▸ **Problem**
Rewrite the lines from the line with "Task: Click the magnifying glass icon" to the line with "pos(353,344)", changing "caption" to "label" and keeping everything else the same. Give only those lines.

(Data items)

------------------------------

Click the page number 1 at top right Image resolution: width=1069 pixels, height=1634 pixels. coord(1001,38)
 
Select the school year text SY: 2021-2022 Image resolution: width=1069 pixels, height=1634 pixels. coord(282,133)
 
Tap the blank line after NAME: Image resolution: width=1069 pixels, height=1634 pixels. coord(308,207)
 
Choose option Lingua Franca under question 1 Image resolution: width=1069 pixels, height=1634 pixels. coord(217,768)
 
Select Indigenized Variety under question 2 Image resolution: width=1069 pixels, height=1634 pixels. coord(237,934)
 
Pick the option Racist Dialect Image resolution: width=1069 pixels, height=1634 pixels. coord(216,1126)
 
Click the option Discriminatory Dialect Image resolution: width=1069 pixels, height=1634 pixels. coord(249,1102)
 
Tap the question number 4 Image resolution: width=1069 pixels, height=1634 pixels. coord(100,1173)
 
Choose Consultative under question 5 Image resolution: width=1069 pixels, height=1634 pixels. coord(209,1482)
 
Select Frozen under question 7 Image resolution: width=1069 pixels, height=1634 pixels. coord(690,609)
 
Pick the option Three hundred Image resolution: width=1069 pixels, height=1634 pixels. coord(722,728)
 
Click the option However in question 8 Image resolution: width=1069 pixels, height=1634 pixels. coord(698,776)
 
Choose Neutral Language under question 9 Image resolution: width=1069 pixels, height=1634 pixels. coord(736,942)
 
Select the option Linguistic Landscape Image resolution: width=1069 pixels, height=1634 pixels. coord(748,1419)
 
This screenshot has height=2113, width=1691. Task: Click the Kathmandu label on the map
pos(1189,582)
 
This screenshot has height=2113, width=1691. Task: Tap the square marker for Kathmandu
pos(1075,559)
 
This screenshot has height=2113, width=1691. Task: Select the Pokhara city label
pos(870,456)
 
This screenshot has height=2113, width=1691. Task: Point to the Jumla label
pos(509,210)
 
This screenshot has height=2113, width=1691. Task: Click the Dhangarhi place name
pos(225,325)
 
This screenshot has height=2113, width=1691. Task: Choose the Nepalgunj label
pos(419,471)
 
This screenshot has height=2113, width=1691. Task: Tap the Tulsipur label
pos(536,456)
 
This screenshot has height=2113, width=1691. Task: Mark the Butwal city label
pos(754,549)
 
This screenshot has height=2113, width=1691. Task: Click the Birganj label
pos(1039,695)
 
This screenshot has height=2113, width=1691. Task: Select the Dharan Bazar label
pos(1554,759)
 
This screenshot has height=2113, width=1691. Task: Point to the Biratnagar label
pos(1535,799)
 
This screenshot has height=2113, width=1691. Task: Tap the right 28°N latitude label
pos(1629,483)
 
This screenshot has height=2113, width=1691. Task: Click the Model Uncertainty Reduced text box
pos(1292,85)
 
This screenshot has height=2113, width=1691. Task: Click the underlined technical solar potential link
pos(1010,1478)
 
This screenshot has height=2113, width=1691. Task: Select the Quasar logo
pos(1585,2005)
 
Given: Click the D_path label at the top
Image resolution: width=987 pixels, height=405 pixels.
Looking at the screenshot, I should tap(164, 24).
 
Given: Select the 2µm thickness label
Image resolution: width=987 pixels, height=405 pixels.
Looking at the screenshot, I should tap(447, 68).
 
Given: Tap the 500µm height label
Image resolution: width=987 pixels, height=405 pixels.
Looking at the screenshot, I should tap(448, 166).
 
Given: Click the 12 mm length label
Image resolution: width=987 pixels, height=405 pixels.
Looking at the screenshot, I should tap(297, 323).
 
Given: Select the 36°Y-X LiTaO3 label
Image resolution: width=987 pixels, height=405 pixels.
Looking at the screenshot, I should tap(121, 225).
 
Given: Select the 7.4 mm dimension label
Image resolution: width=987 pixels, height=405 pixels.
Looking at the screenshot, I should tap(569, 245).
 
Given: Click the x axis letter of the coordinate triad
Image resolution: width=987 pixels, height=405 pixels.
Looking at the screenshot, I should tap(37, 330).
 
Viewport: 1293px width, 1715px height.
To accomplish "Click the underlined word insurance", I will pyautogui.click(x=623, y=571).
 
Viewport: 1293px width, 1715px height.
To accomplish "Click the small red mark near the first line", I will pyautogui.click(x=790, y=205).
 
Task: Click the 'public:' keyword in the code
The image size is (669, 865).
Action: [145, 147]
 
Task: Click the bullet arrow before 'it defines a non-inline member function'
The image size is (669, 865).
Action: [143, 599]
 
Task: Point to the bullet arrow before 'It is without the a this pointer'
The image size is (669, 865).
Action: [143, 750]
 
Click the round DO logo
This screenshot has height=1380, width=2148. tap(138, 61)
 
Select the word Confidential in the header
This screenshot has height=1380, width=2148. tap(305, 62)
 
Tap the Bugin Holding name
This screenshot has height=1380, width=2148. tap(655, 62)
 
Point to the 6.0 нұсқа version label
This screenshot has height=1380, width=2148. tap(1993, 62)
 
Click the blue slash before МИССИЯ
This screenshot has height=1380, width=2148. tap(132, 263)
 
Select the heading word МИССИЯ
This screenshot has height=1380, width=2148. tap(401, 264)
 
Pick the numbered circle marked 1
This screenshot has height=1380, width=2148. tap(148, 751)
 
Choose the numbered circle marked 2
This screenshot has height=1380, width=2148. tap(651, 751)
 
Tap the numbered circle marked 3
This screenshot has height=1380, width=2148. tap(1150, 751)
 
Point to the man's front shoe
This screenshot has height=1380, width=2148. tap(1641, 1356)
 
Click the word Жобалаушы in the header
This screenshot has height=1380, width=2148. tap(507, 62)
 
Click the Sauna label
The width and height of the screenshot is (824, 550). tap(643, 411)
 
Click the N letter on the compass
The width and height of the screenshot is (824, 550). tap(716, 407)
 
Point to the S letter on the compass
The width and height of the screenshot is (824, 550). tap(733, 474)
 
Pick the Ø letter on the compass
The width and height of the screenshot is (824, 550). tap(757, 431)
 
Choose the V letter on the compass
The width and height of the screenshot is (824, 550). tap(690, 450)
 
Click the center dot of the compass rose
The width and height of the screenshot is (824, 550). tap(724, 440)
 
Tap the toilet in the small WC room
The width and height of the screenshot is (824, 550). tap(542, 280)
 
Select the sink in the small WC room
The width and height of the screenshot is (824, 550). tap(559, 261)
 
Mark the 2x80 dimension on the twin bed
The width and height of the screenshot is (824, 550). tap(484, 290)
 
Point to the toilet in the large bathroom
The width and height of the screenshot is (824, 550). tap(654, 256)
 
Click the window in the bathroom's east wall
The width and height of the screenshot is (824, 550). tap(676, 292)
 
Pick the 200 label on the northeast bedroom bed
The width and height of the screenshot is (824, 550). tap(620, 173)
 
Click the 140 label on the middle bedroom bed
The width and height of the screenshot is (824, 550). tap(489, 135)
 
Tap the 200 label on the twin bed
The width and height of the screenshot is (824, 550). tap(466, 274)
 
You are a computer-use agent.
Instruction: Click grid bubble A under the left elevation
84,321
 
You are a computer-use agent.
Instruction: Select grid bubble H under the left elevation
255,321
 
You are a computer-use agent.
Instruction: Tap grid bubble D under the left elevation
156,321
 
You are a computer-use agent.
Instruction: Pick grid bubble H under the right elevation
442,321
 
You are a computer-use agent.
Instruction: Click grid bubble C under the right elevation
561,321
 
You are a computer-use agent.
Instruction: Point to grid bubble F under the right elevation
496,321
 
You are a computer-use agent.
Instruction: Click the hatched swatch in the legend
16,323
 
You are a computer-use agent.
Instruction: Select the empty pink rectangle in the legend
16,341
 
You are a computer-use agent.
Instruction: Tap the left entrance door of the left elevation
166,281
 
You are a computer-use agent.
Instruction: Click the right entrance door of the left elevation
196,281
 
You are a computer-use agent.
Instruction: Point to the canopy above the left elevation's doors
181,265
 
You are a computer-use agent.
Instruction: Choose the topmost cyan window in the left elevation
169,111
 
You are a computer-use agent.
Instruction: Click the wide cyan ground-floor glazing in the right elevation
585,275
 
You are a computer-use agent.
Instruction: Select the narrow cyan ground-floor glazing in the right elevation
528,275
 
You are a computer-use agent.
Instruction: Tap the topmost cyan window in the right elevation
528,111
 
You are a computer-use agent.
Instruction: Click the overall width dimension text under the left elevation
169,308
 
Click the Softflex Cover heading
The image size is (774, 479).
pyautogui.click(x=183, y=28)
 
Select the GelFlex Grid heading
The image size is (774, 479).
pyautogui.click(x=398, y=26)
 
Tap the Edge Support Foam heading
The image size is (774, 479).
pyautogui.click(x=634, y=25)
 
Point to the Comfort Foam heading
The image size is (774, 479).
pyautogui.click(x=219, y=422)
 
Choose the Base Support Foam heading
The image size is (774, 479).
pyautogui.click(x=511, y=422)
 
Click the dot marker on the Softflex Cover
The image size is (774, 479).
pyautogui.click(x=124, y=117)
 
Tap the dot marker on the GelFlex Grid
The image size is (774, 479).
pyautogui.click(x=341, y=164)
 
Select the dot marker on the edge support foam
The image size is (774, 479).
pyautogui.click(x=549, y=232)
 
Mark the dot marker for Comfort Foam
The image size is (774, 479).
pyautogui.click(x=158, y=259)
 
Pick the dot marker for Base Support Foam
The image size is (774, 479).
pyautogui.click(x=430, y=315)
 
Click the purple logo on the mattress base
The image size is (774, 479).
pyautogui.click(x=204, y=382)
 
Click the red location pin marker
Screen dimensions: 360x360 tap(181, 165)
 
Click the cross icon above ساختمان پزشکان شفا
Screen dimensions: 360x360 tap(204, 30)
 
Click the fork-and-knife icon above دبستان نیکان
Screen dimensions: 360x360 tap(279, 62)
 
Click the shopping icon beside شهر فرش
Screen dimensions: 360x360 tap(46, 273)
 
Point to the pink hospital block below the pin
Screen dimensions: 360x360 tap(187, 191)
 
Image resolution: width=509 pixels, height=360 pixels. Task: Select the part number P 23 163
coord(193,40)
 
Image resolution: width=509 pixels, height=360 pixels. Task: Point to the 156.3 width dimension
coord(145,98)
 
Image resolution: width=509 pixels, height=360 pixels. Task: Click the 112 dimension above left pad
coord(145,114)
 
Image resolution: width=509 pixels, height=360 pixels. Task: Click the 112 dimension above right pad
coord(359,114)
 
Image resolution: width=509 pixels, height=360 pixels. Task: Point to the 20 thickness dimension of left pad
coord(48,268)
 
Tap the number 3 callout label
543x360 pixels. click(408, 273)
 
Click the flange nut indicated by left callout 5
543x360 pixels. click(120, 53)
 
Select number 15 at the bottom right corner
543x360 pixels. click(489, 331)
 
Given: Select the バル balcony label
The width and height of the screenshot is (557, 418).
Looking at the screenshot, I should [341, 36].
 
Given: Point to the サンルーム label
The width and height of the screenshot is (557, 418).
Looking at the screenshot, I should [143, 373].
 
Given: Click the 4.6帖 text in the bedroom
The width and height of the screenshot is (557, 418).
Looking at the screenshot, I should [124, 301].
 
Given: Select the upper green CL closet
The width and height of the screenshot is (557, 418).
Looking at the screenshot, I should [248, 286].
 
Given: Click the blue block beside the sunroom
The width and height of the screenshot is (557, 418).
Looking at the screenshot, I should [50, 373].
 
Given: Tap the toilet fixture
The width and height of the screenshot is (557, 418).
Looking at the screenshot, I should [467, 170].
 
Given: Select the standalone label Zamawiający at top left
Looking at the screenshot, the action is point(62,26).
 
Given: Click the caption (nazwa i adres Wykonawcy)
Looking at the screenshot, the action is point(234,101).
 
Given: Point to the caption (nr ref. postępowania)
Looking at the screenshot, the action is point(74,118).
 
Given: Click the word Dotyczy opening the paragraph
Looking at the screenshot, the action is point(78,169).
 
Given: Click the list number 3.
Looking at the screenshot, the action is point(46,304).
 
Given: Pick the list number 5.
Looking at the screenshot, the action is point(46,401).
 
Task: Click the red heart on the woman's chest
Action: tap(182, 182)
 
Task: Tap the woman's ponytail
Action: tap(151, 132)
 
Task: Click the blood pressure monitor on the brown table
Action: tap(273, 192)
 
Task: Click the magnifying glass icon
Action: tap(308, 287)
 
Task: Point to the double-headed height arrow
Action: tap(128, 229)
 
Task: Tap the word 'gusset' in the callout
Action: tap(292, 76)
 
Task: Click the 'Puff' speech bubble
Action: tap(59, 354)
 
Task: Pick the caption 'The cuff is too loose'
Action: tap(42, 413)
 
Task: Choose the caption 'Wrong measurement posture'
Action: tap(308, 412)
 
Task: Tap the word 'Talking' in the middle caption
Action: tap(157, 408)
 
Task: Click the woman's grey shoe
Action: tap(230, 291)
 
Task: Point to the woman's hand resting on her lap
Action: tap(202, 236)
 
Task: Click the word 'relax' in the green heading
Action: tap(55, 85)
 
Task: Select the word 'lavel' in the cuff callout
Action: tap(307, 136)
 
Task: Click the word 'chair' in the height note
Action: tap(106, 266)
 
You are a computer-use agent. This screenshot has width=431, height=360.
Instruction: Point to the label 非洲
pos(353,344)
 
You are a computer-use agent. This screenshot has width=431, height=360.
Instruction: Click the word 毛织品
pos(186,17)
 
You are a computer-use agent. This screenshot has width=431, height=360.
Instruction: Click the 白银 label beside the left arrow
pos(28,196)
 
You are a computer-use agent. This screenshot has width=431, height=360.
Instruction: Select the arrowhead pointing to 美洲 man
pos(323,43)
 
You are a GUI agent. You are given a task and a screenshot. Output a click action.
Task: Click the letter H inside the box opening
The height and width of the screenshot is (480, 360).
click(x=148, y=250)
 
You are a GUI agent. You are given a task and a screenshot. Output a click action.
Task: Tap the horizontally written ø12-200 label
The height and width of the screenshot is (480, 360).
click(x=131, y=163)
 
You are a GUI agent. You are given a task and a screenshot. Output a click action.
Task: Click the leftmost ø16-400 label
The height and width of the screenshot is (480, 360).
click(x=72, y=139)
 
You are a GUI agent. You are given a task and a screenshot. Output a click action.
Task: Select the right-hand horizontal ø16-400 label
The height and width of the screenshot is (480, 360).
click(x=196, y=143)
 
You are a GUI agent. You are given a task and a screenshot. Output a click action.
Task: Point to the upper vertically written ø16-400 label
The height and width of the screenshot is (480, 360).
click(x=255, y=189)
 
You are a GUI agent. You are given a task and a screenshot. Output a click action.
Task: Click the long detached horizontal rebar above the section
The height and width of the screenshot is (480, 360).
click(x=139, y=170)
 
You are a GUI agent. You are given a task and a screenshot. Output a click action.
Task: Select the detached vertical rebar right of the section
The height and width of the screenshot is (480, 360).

------------------------------

▸ **Result of the exercise**
Task: Click the magnifying glass icon
Action: tap(308, 287)
 
Task: Point to the double-headed height arrow
Action: tap(128, 229)
 
Task: Tap the word 'gusset' in the callout
Action: tap(292, 76)
 
Task: Click the 'Puff' speech bubble
Action: tap(59, 354)
 
Task: Pick the label 'The cuff is too loose'
Action: tap(42, 413)
 
Task: Choose the label 'Wrong measurement posture'
Action: tap(308, 412)
 
Task: Tap the word 'Talking' in the middle label
Action: tap(157, 408)
 
Task: Click the woman's grey shoe
Action: tap(230, 291)
 
Task: Point to the woman's hand resting on her lap
Action: tap(202, 236)
 
Task: Click the word 'relax' in the green heading
Action: tap(55, 85)
 
Task: Select the word 'lavel' in the cuff callout
Action: tap(307, 136)
 
Task: Click the word 'chair' in the height note
Action: tap(106, 266)
 
You are a computer-use agent. This screenshot has width=431, height=360.
Instruction: Point to the label 非洲
pos(353,344)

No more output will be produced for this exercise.